El gobierno justificó el despliegue de más de mil agentes antimotines para desalojar en plena noche cuatro campamentos de protesta en Caracas donde dicen se albergaban grupos que preparaban "actos terroristas".
Jueves 8 de mayo de 2014
La policía venezolana detuvo en la madrugada del jueves a 243 jóvenes en una gigantesca redada contra uno de los últimos reductos de las protestas iniciadas en febrero, horas después de que el gobierno y la oposición postergaran una nueva reunión del complicado diálogo de pacificación.

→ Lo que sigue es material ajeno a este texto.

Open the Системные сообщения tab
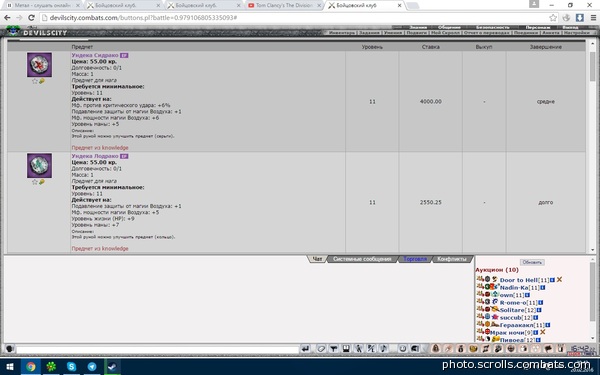The height and width of the screenshot is (375, 600). pos(362,259)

El gobierno del presidente socialista Nicolás Maduro justificó el despliegue de más de mil agentes antimotines para desalojar en plena noche cuatro campamentos de protesta en Caracas --el más nutrido frente a las oficinas de la ONU-- donde dicen se albergaban grupos que preparaban "actos terroristas".

"Se tenía evidencias de que de esos sitios estaban saliendo los grupos más violentos a cometer hechos terroristas: incendiar patrullas de la policía, enfrentarse con bombas molotov y con armas a los cuerpos de seguridad", dijo el ministro de Interior, general Miguel Rodríguez Torres.

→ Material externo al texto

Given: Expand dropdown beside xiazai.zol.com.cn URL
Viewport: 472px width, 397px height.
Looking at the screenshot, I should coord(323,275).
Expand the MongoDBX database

El gobierno ha calificado invariablemente a las protestas iniciadas en febrero como un "intento de golpe de Estado" a cargo de grupos de la "oposición fascista" con apoyo de Estados Unidos y Colombia.

En los operativos fueron "incautadas drogas, armas, explosivos, morteros, granadas lacrimógenas y todo lo que utilizan a diario para enfrentar a los cuerpos de seguridad", afirmó el ministro, quien fue jefe de los servicios de inteligencia.

El miércoles, sorpresivamente, el gobierno había anunciado la postergación para la semana siguiente de una nueva reunión del escabroso diálogo de pacificación --al cual solamente aceptó asistir el sector moderado de la alianza opositora MUD (Mesa de Unidad Democrática)-- y que permanece sin pistas de avances concretos luego de un mes de conversaciones.

El 8 de abril, dos días antes del inicio del diálogo, el presidente Maduro había puesto límites muy estrechos a las tratativas.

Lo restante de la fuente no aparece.